-- Dataset extract follows --

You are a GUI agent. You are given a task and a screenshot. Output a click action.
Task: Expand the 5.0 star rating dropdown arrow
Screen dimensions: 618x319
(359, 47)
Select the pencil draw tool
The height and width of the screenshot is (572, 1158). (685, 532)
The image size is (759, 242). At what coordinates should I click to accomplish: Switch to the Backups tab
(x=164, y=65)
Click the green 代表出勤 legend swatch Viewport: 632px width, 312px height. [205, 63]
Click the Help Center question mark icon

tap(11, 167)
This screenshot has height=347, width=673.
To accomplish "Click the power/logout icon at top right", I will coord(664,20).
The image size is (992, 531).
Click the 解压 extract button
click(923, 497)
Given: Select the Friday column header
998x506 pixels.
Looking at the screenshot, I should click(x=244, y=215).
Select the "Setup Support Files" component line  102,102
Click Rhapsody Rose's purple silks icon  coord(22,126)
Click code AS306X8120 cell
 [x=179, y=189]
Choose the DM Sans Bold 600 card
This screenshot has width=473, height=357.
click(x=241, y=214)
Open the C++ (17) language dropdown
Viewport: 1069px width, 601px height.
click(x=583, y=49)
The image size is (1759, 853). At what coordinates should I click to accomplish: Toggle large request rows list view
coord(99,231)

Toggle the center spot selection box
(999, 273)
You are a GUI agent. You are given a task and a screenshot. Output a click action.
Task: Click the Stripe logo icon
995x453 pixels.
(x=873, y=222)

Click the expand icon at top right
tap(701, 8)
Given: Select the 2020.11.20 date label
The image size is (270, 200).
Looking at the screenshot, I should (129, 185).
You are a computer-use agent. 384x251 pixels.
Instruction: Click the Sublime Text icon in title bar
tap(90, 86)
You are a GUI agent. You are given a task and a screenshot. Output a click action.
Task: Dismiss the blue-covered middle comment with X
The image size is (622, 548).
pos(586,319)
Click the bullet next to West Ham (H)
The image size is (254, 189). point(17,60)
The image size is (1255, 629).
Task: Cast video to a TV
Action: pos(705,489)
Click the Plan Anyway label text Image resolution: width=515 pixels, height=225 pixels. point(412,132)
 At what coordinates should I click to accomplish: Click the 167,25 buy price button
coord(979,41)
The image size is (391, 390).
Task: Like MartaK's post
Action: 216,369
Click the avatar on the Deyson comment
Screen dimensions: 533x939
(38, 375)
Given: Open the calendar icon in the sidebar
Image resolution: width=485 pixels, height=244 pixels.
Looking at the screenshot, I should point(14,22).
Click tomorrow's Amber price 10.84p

-- Dataset extract concluded --

- [Brief]: Your answer should be exactly the lines of the material above, starting at the one that holds "You are a computer-use agent. 384x251 pixels." and ending with the last.

- [Exercise response]:
You are a computer-use agent. 384x251 pixels.
Instruction: Click the Sublime Text icon in title bar
tap(90, 86)
You are a GUI agent. You are given a task and a screenshot. Output a click action.
Task: Dismiss the blue-covered middle comment with X
The image size is (622, 548).
pos(586,319)
Click the bullet next to West Ham (H)
The image size is (254, 189). point(17,60)
The image size is (1255, 629).
Task: Cast video to a TV
Action: pos(705,489)
Click the Plan Anyway label text Image resolution: width=515 pixels, height=225 pixels. point(412,132)
 At what coordinates should I click to accomplish: Click the 167,25 buy price button
coord(979,41)
The image size is (391, 390).
Task: Like MartaK's post
Action: 216,369
Click the avatar on the Deyson comment
Screen dimensions: 533x939
(38, 375)
Given: Open the calendar icon in the sidebar
Image resolution: width=485 pixels, height=244 pixels.
Looking at the screenshot, I should point(14,22).
Click tomorrow's Amber price 10.84p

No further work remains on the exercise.